-------- The input --------

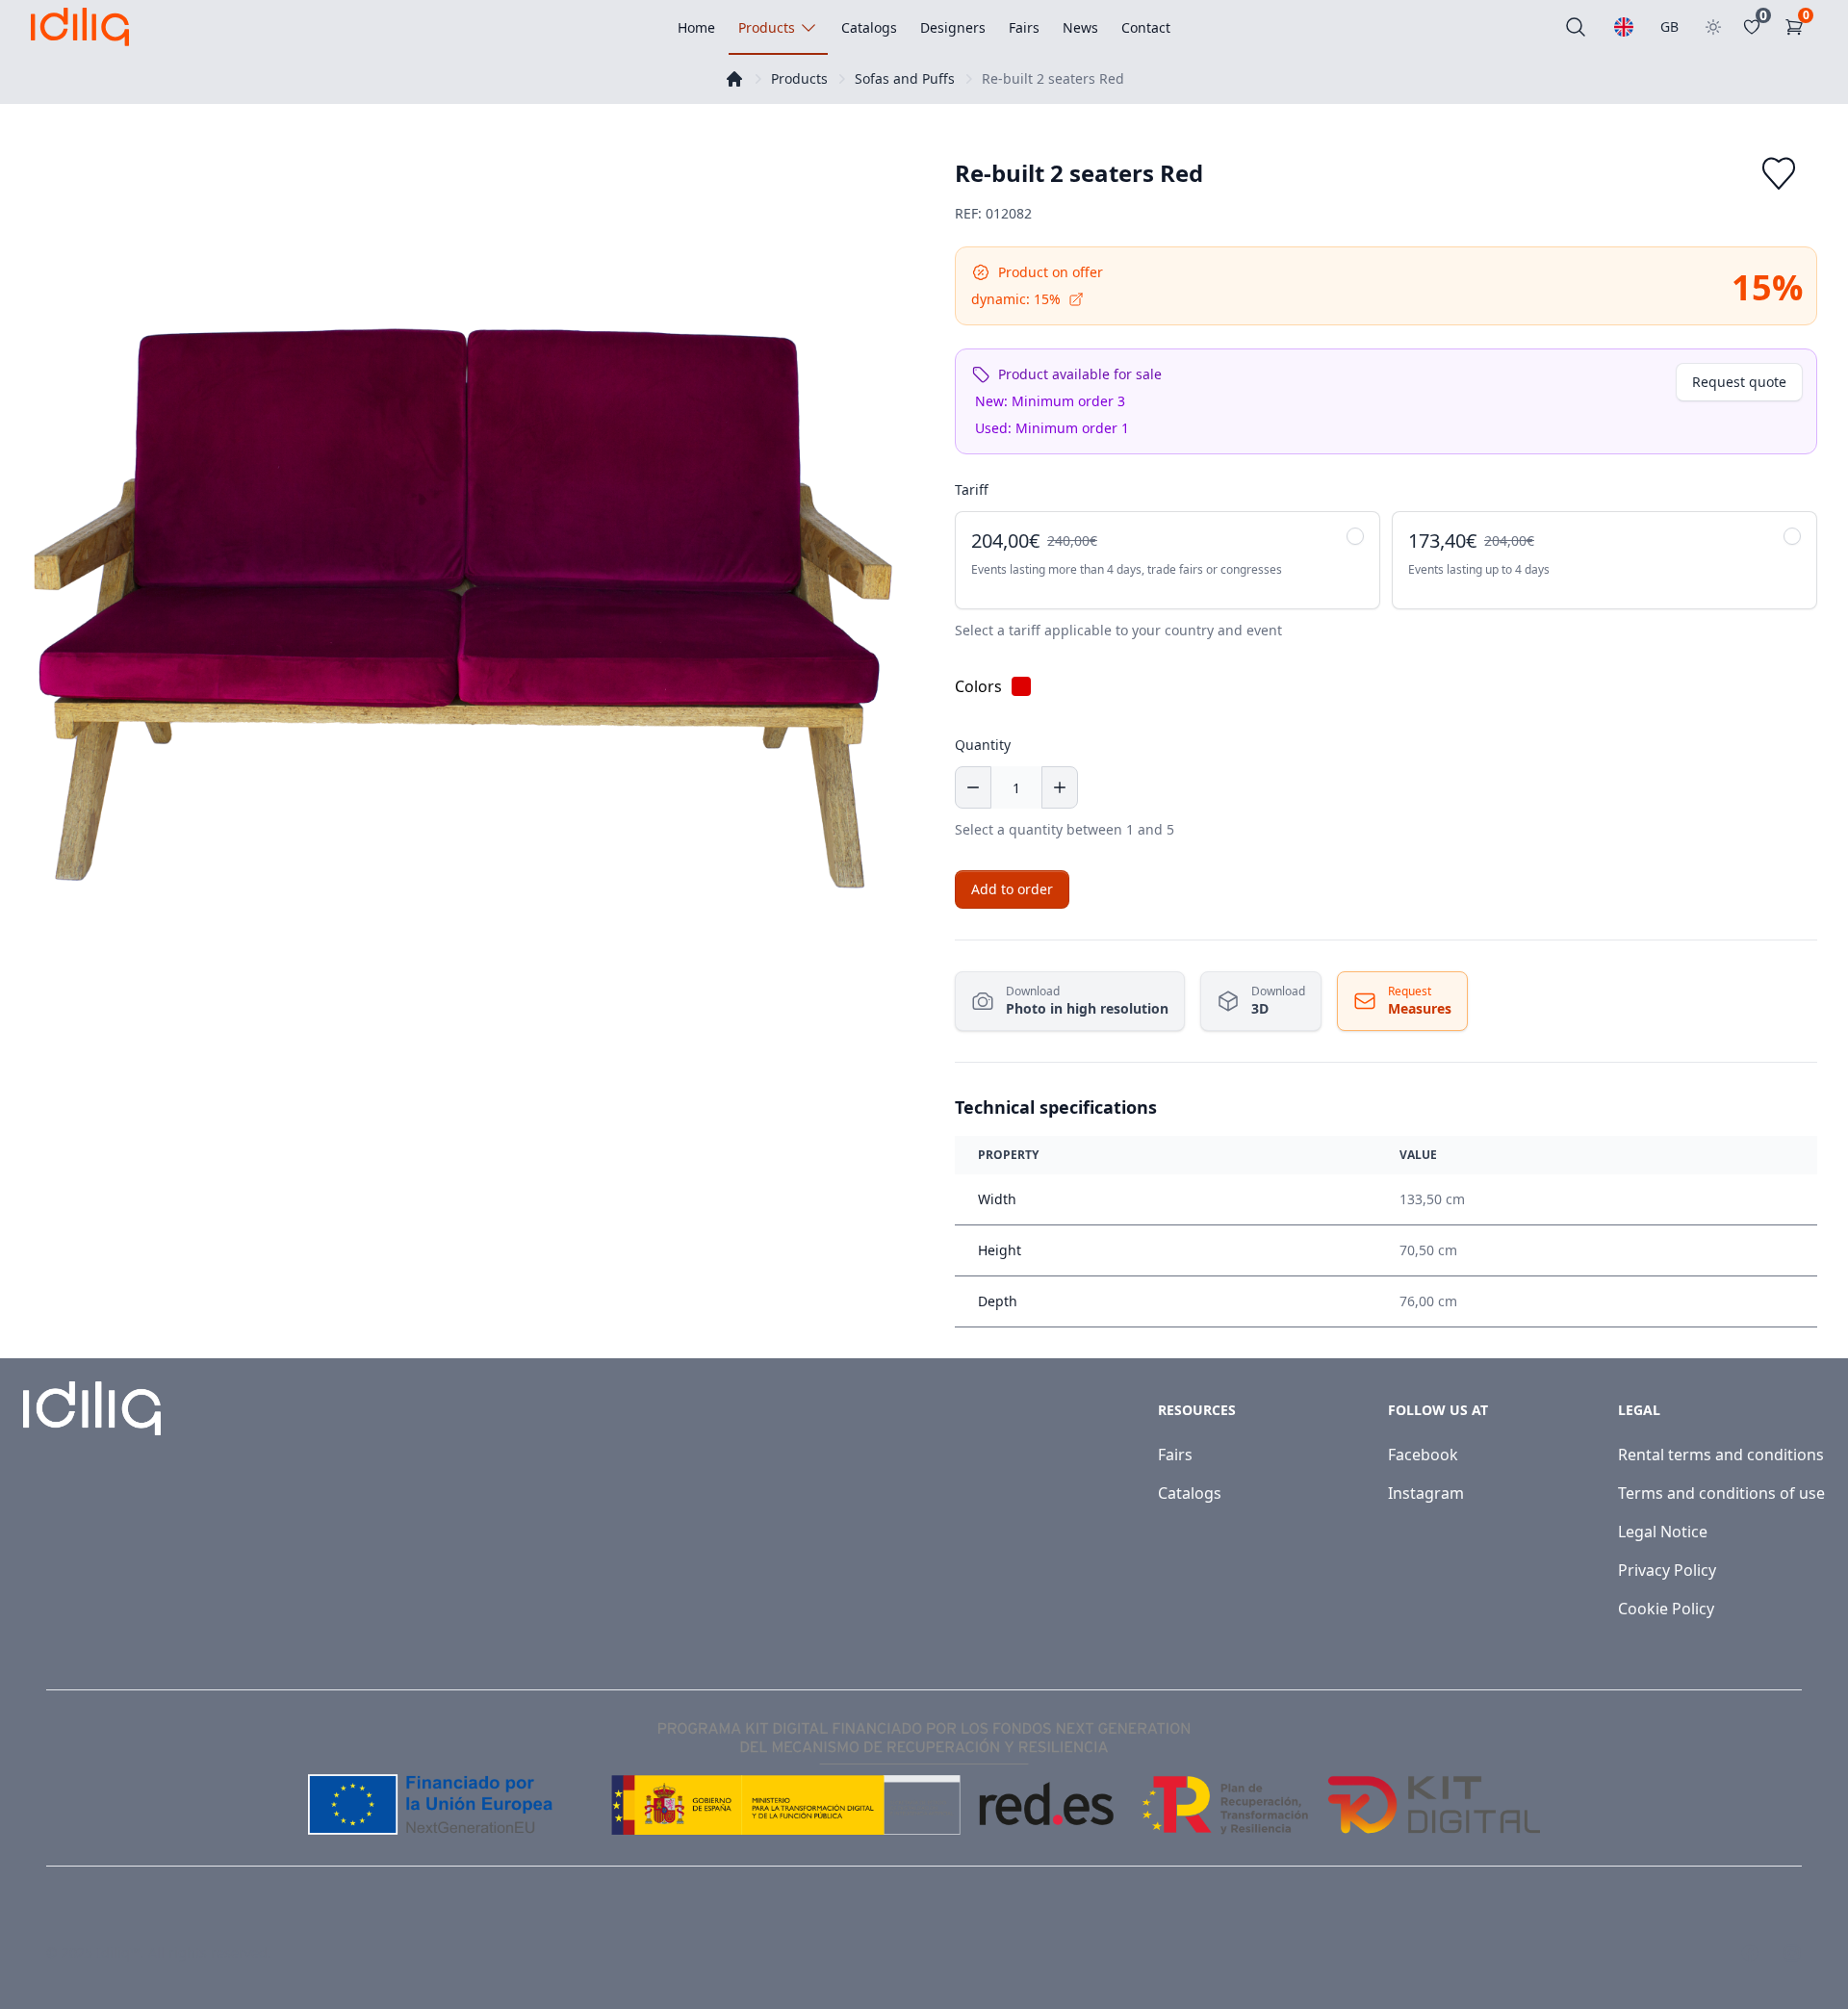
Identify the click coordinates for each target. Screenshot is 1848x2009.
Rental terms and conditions (1721, 1454)
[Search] (1576, 27)
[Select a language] (1624, 27)
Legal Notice (1662, 1531)
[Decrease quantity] (973, 787)
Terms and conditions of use (1721, 1493)
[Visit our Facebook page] (1749, 1953)
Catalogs (1189, 1493)
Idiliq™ (118, 1953)
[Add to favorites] (1779, 173)
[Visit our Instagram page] (1792, 1953)
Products (799, 78)
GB (1669, 26)
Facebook (1423, 1454)
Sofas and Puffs (905, 78)
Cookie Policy (1666, 1608)
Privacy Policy (1667, 1570)
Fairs (1175, 1454)
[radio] (1167, 560)
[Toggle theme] (1713, 27)
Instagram (1426, 1493)
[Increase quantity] (1059, 787)
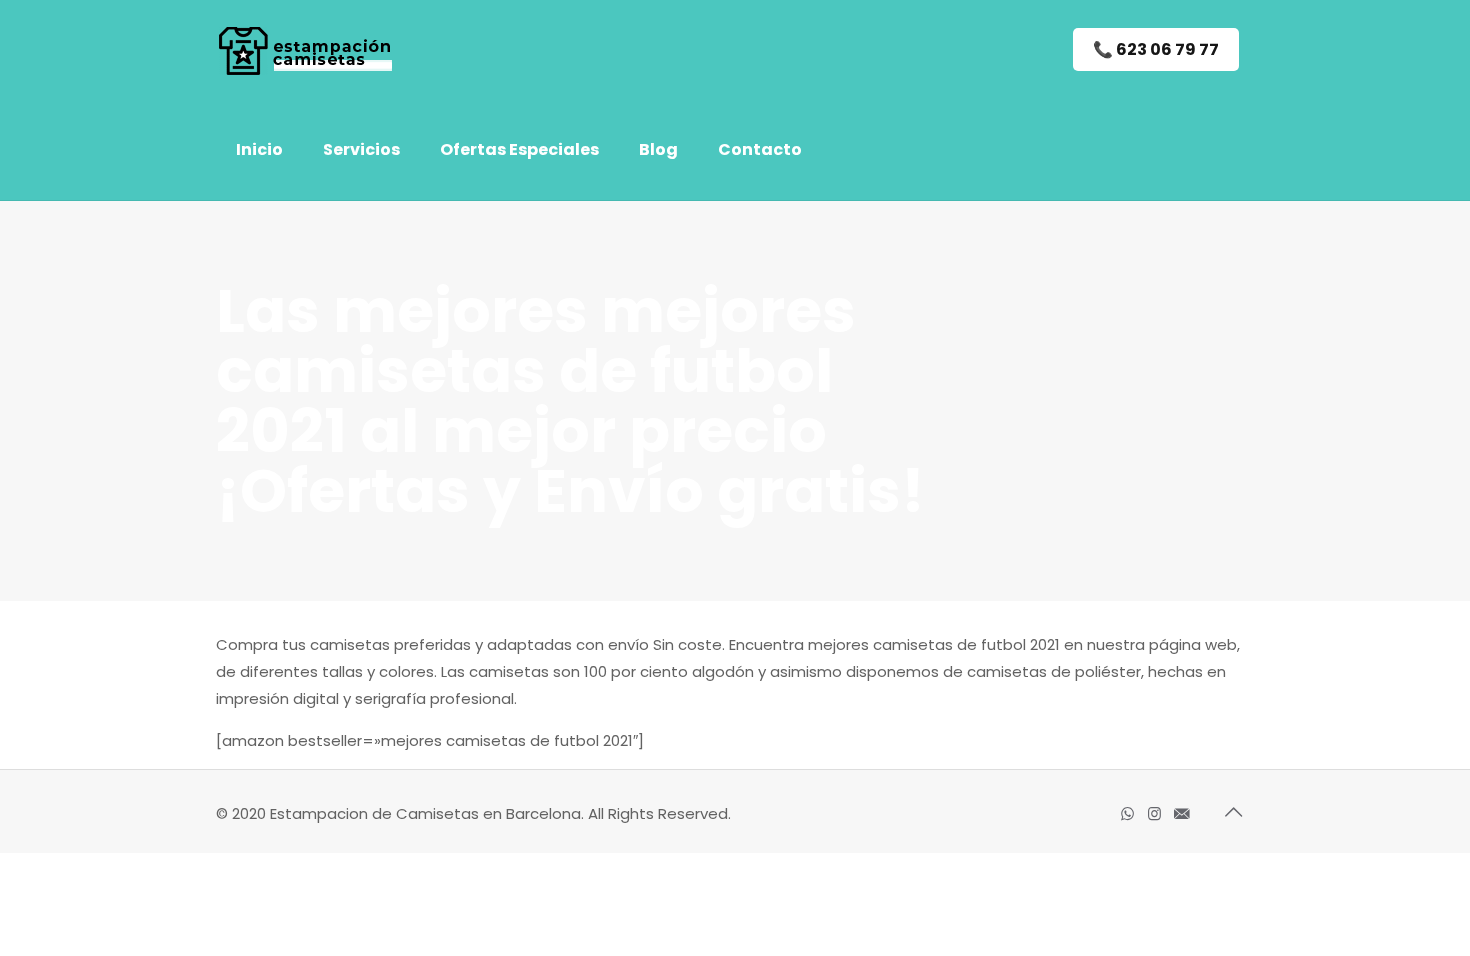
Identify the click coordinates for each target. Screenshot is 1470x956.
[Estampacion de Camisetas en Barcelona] (314, 50)
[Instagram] (1154, 813)
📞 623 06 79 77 (1156, 49)
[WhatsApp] (1127, 813)
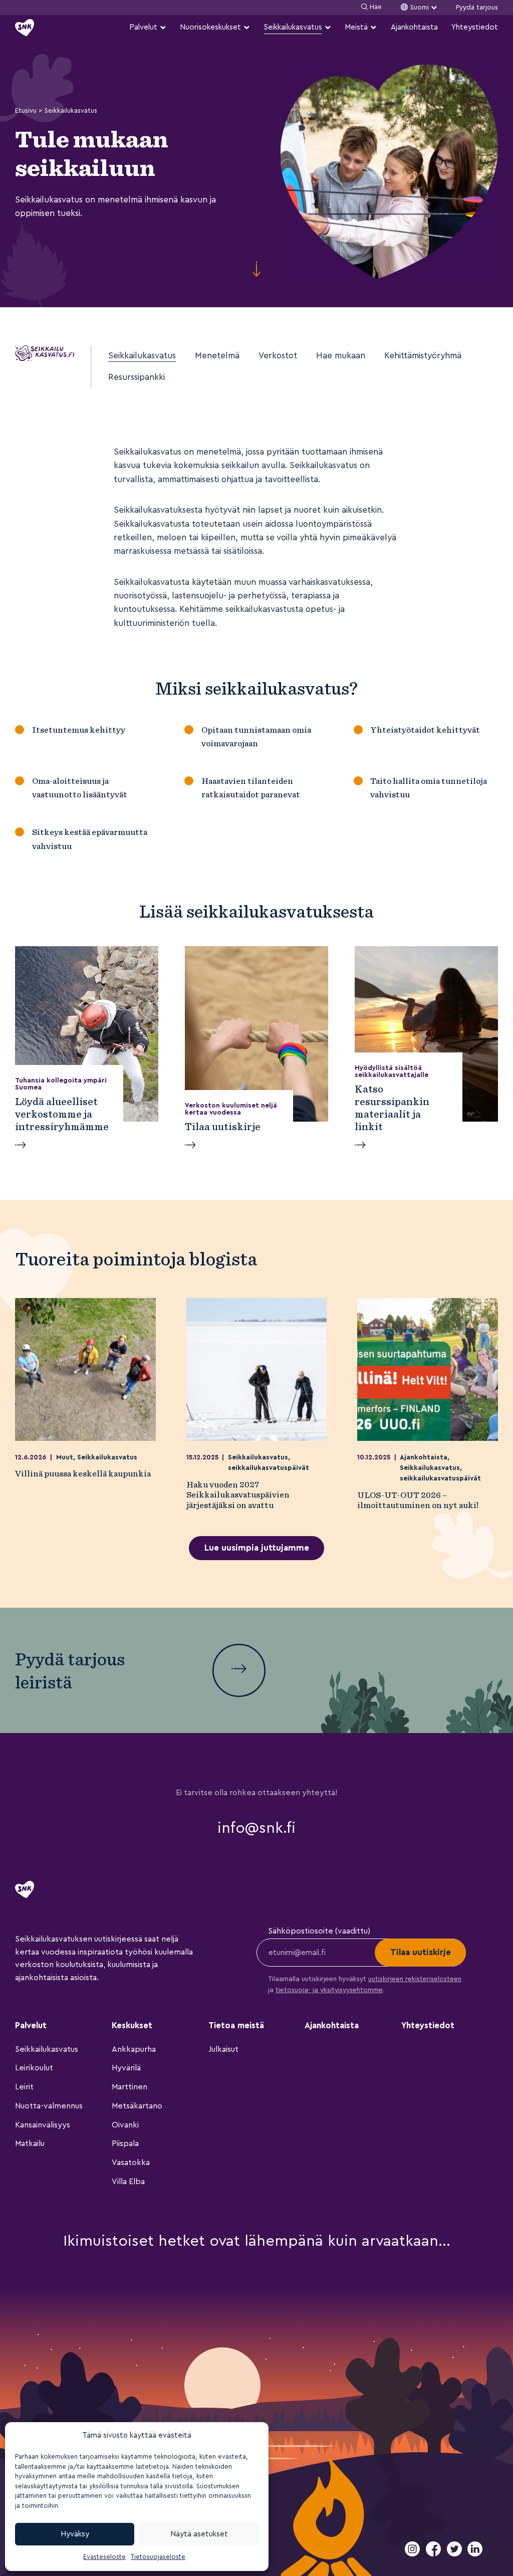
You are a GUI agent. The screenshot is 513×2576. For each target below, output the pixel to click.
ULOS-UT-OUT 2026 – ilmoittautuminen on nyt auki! (418, 1500)
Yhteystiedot (474, 27)
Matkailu (30, 2143)
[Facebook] (434, 2554)
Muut (64, 1457)
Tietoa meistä (236, 2025)
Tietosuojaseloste (158, 2556)
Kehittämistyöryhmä (422, 355)
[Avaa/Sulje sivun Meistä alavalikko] (373, 27)
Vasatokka (131, 2163)
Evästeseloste (104, 2556)
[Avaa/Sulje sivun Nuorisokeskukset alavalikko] (246, 27)
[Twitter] (455, 2554)
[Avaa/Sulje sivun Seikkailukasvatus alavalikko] (328, 27)
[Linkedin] (474, 2554)
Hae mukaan (340, 355)
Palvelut (143, 27)
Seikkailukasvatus (293, 27)
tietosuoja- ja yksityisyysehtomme (329, 1990)
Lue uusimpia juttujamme (256, 1548)
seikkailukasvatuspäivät (268, 1467)
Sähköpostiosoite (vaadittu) (319, 1931)
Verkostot (278, 355)
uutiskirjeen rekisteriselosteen (414, 1979)
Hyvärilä (126, 2068)
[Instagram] (413, 2554)
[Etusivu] (24, 27)
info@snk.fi (256, 1828)
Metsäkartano (137, 2106)
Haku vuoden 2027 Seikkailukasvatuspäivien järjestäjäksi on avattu (238, 1494)
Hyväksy (75, 2534)
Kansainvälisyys (42, 2125)
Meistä (356, 27)
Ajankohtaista (414, 27)
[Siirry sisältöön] (256, 270)
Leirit (24, 2087)
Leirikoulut (34, 2068)
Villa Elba (128, 2182)
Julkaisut (223, 2049)
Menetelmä (217, 355)
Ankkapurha (134, 2049)
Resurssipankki (136, 377)
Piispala (125, 2143)
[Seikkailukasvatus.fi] (44, 353)
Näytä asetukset (199, 2534)
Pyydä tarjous (477, 8)
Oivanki (125, 2125)
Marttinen (129, 2087)
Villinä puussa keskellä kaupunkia (83, 1473)
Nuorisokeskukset (210, 27)
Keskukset (132, 2025)
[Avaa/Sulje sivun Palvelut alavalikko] (162, 27)
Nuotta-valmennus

--------

Work request: Each line of the data that holds "click" should be copied.

Reply:
Identify the click coordinates for each target. Screenshot is 1848x2009.
Identify the click coordinates for each target. Screenshot is 1470x956.
You are a GUI agent. The screenshot is 513×2576. For each target below, output the pixel to click.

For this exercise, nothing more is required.